→ 提示テキスト
具象と抽象のあいだを行き来する学問
数学・数式の情(こころ)に触れる
具象と抽象のあいだを行き来する学問
JAXAの取り組みにおいて欠かせない学問、それが数学だ。数式を通して世界の真理に近づくことで宇宙航空分野の研究開発は進んでいく。つまり生活者である私たちにとってはあまり馴染みのない数式も、JAXAの研究者にとってはインスピレーションの宝庫だったりするのだ。そんな数学の情(こころ)に少しでも触れて見たい。そこで83号のタブロイド版に掲載した「数式が私たちに世界を教えてくれる」の番外編として最も難解な数式のひとつ、ナビエ・ストークス方程式を扱う、航空技術部門・数値解析技術研究ユニット長の青山剛史と同ユニットに所属する数学者の相曽秀昭に話を聞いた。
誰の主観で捉えてみても、
"正しい"と思える世界
―物事を判断するときに文系的なマインド、感覚的には情緒や主観を重んじていると、数学や数式の世界とは、"主観"が徹底的に排除された、"客観の世界"に思えるんですね。解がひとつであるという先入観も相まって。
相曽
なるほど。でも実は、数学や数式というものは、主観が許されない世界なのではなく、誰の主観で捉えてみても、"正しい"と思える部分を抜き出す世界なんです。

→ データ部分
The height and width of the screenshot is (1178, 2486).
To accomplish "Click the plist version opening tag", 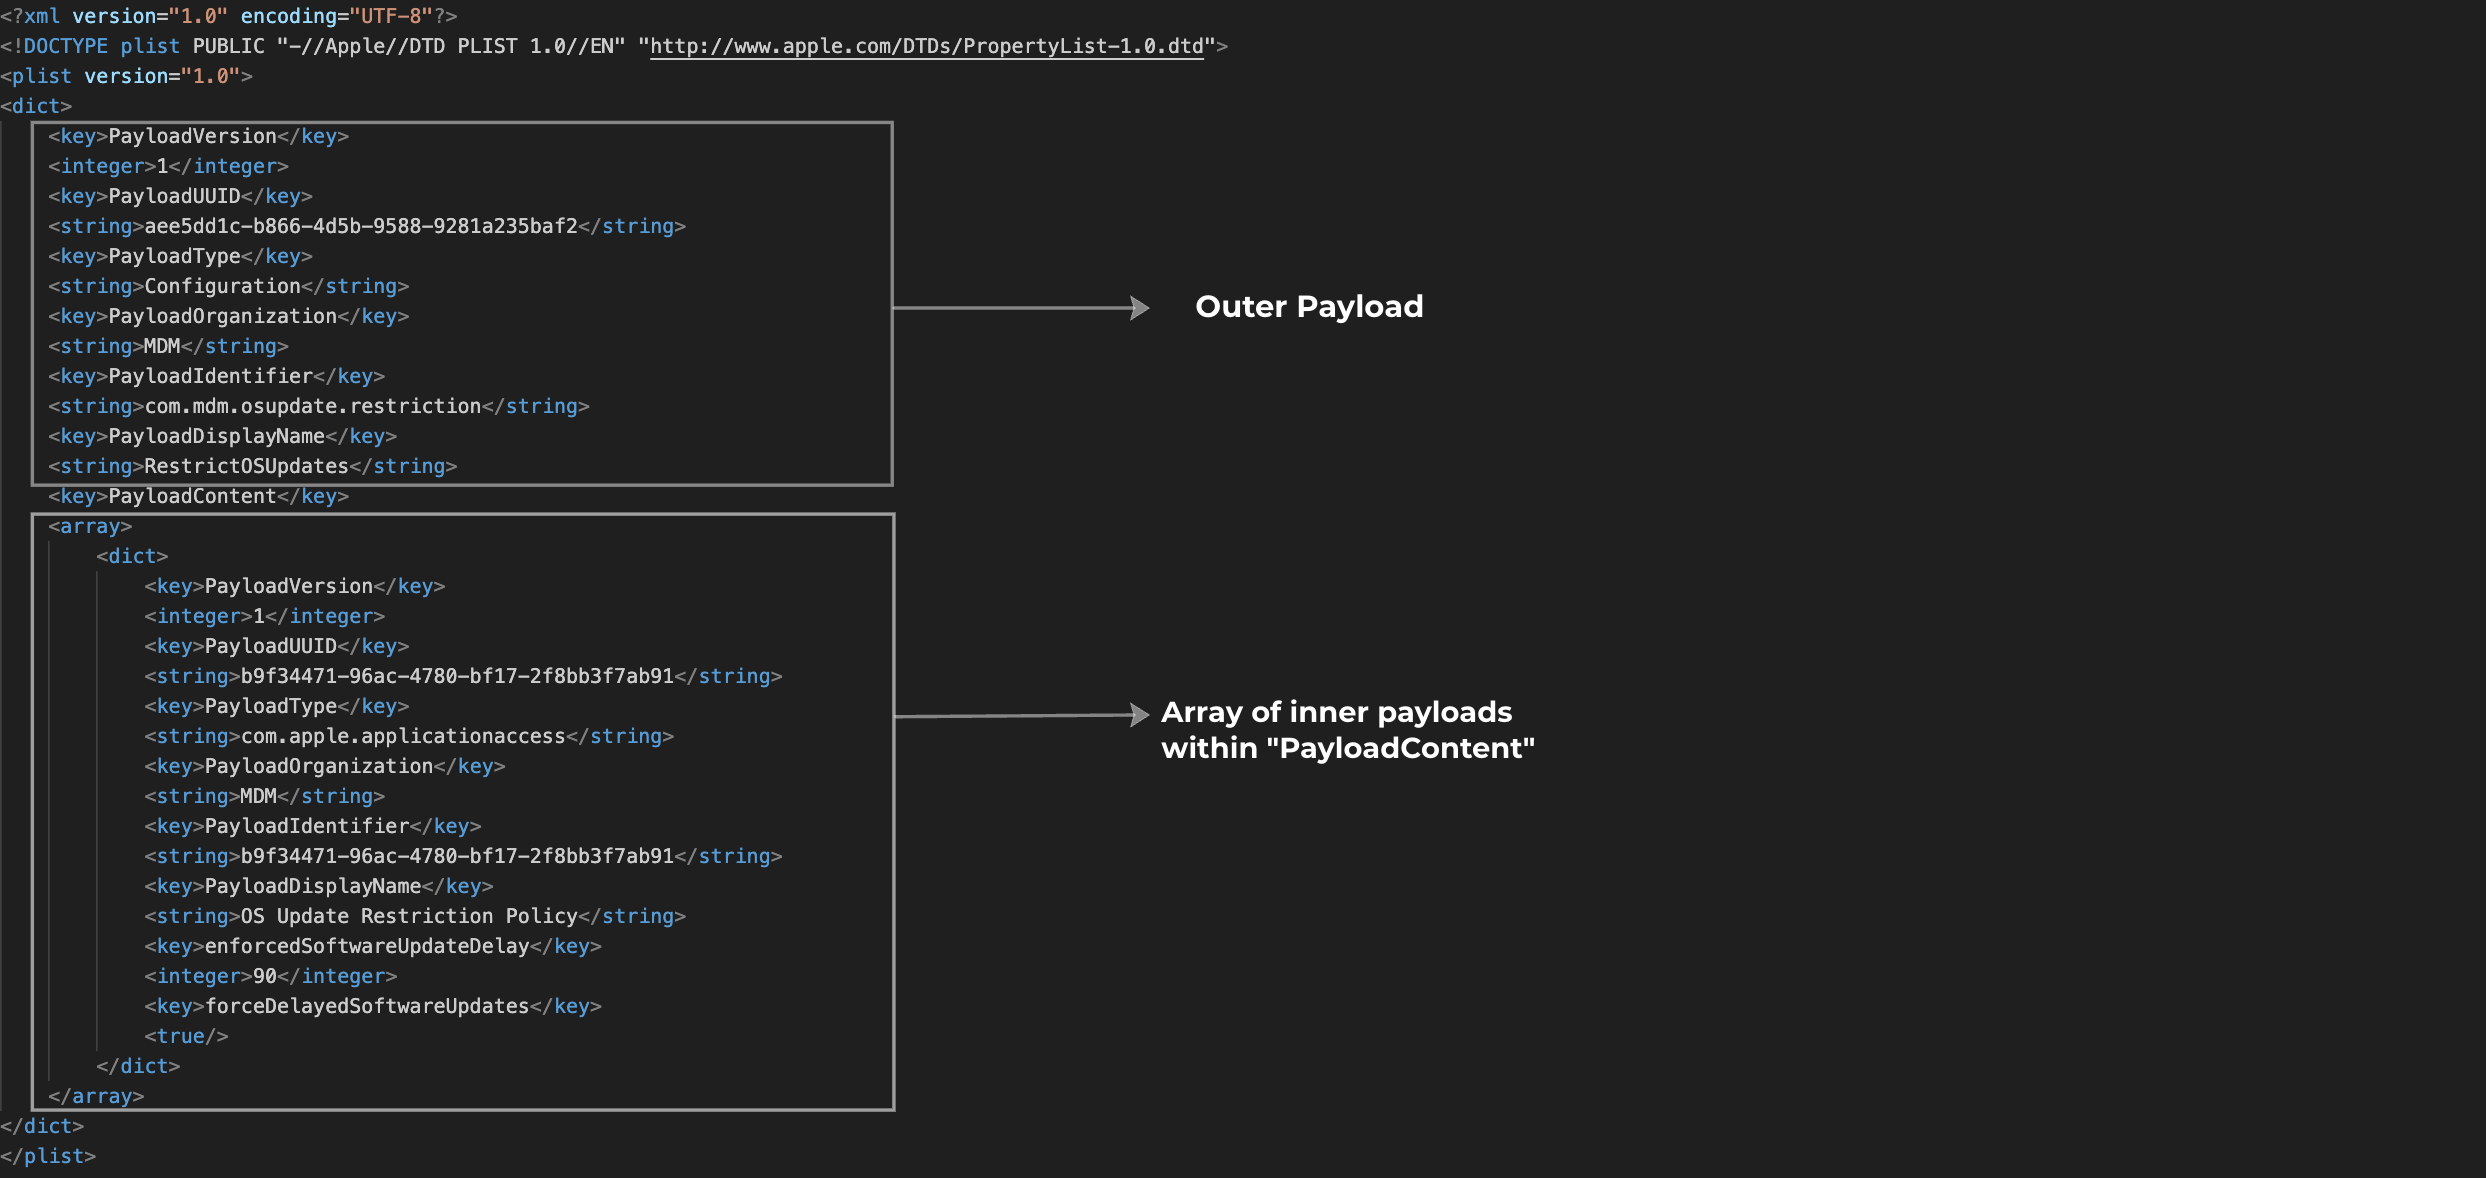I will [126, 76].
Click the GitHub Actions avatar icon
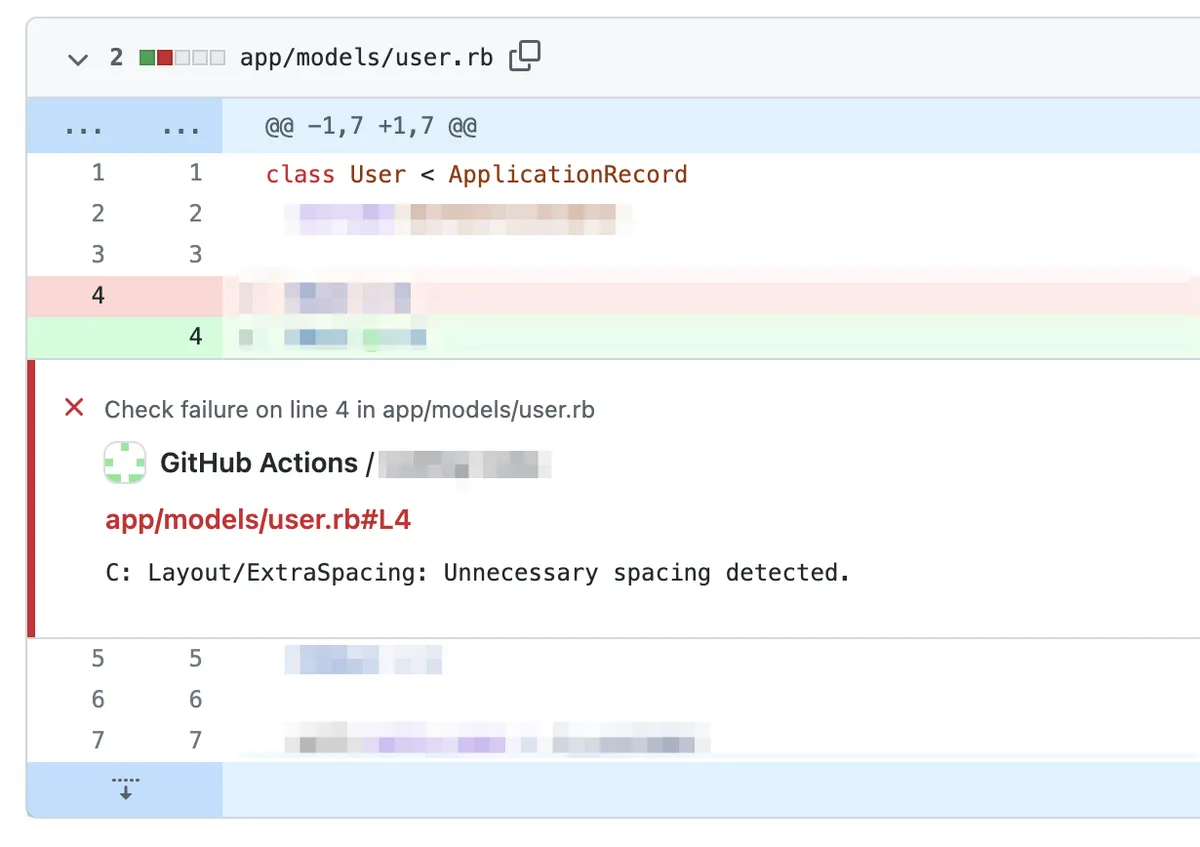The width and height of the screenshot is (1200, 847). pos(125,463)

→ 作業内容
1. 数学をめぐる本文では、青山剛史はどの部門のどのユニットのユニット長と紹介されていますか？
2. 数学の情(こころ)を扱う本文を、最後の文の後から書き進めてください。

→ 回答結果
1. 航空技術部門・数値解析技術研究ユニットのユニット長です。

2.
―そういう見方ができるんですね。相曽さんの視点から数学に触れ合えるとするなら、文系の人間であっても「もしかしたら自分も参加できるかも」。そんな意欲が湧いてきました。
相曽
それは良かったです。さらに言うと、数学や数式は芸術と同じように"文化である"と、私は思います。私や青山は普段、飛行機の翼の周りに生じる空気の流れをシミュレーションする「数値流体力学(CFD)」を研究していますが、大きな意味でそれは自然科学の領域の研究でもあるんですね。自然科学とは自然界の法則性を明らかにする学問ですが、そのうちのひとつである物理学は、物の理(ことわり)を科学します。"ことわり"とは、物事の筋道、条理、道理のことを指しますが、物事の筋道をどのように認識、理解するのか。結局それはひとりひとりの精神性、個別性に深く関わってくるわけですから、そういった意味においては自然科学もまた、文化のひとつと言えるでしょう。
―おもしろい視点ですね。その自然科学において数式は欠かせないツールであるわけですが、ここで改めてJAXA's 83号タブロイド版(P19)で青山さんに解説いただいた、「ナビエ・ストークス方程式」(以下NS方程式)について触れてみたいです。数学的には重要な未解決問題を抱えているというNS方程式ですが、もしも問題が解決した場合には、世界はどのように変わるのでしょう?
青山
まず NS方程式が解けた際には、おそらく数値流体力学(CFD)に取り組んでいる我々研究者は全員失業してしまう。それぐらい大きなインパクトになりますね。
相曽
完全に解けたらの話ですが、青山のいう通りですね(笑)。
―なかなかのインパクトを持つNS程式ですが、そもそも航空機の翼周りの流れの決定のほかに、NS程式はどのような現象を決定づけるのでしょう?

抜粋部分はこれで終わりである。